5) Comment l’efficacité et la sécurité du vaccin contre le chikungunya sont-elles évaluées ?
Le 17 avril, l’ANSM a annoncé une surveillance renforcée d’éventuels effets secondaires post-vaccination avec le vaccin Ixchiq.
En juin 2024, ce vaccin contre le chikungunya efficace en une seule dose, issu du laboratoire Valneva, est le premier à avoir obtenu une autorisation de mise sur le marché en Europe. Son évaluation repose principalement sur quatre études de phase I et III (sur IV) réalisées auprès d’un total de 3 610 adultes qui ont reçu une dose de 0,5 mL du vaccin alors qu’ils n’étaient pas infectés par le virus. Les données sérologiques recueillies ont permis de mesurer des taux d’anticorps neutralisants « au-dessus de seuil prédictif de protection jusqu’à deux ans après la vaccination », comme le précise un avis de la HAS du 19 mars 2025.

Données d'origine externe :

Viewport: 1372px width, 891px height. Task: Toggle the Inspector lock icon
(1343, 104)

Une nouvelle étude dite « de phase IV » (c’est-à-dire réalisée après la mise sur le marché du vaccin) promue par le CHU de La Réunion et financée par le ministère de la Santé avec le soutien de ANRS Maladies infectieuses émergentes (MIE) et de la Région de La Réunion est en cours, afin d’identifier l’efficacité du vaccin en contexte épidémique et tout effet secondaire grave et/ou inattendu dû à son administration. « Au total, 1 800 personnes seront recrutées dans près d’une quarantaine d’hôpitaux et de cabinets médicaux de l’île, explique à l’Inserm Émilie Mosnier, infectiologue et chercheuse en épidémiologie au CHU de La Réunion. Les résultats de cette étude sont attendus « d’ici la fin de l’année, avec un premier bilan intermédiaire qui devrait être rendu public dès mi-juillet ».
6) Quels sont les effets secondaires reconnus du vaccin contre le chikungunya, et dans quel cas faut-il s’en inquiéter ?

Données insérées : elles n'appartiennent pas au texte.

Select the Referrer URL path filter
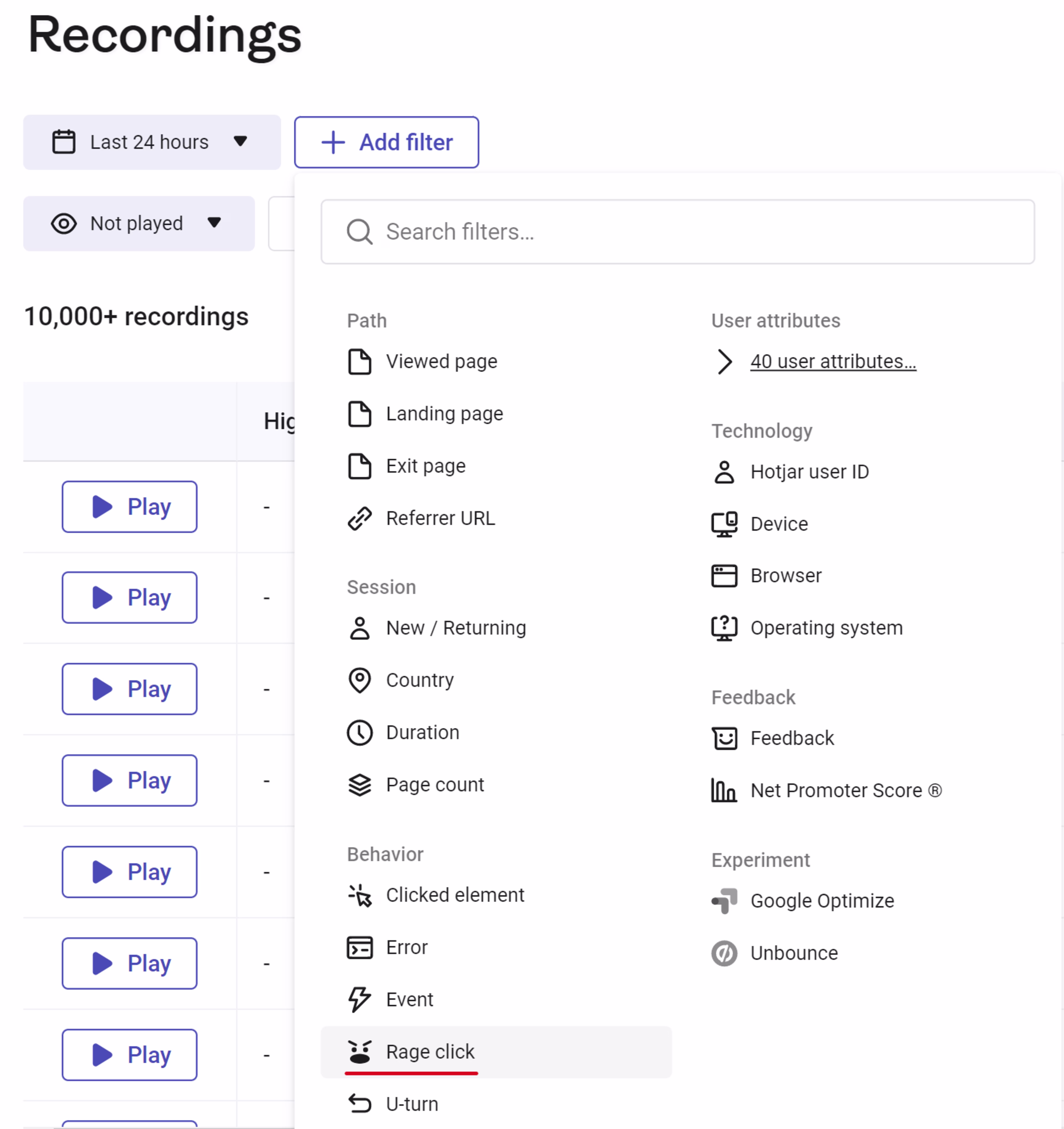This screenshot has width=1064, height=1129. pos(440,518)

Comme tous les médicaments, le vaccin peut provoquer des effets indésirables tels que des maux de tête, des sensations de malaise, des nausées, de la fatigue, des douleurs musculaires ou articulaires, de la fièvre ou encore des démangeaisons au point d’injection.
Ces effets indésirables « ne surviennent pas systématiquement chez toutes les personnes vaccinées, ne sont pas graves dans la très grande majorité des cas et disparaissent spontanément en quelques jours », précise le ministère de la Santé. En revanche, s’ils s’avèrent particulièrement intenses, il est conseillé de contacter rapidement un médecin.
Par ailleurs, dans de très rares cas, des symptômes de réaction allergique grave peuvent apparaître jusqu’à 72 heures après une vaccination : des difficultés à respirer, une respiration rauque ou sifflante, l’apparition des boutons ou plaques rouges sur la peau, parfois avec des démangeaisons, un gonflement des lèvres, du visage ou de la gorge, des étourdissements, de la fatigue, une accélération du rythme cardiaque… Dans ce cas, il est nécessaire d’appeler rapidement le 15.
7) Où en est la progression de l’épidémie ?
Le bilan provisoire de l’épidémie de chikungunya à La Réunion est de neuf morts, selon les autorités sanitaires, qui soulignent que l’épidémie se « stabilise à un haut niveau », selon des chiffres du mercredi 16 avril 2025.
Du 7 au 13 avril, la dernière semaine pour laquelle les données sont connues, quelque 350 passages aux urgences ont été enregistrés, contre 289 la semaine précédente – soit une hausse de 21 %. Le nombre de cas confirmés comptabilisés sur la même période est lui en baisse, de 6 237 à 4 304, mais Santé publique France précise que ce nombre n’est pas consolidé. Le bilan final pourrait donc s’avérer plus élevé.
Texte relu par Emilie Mosnier, infectiologue & chercheuse en épidémiologie santé publique au CHU de la Réunion et par Eric d’Ortenzio, médecin et épidémiologiste, ANRS-Maladies infectieuses émergentes/Inserm.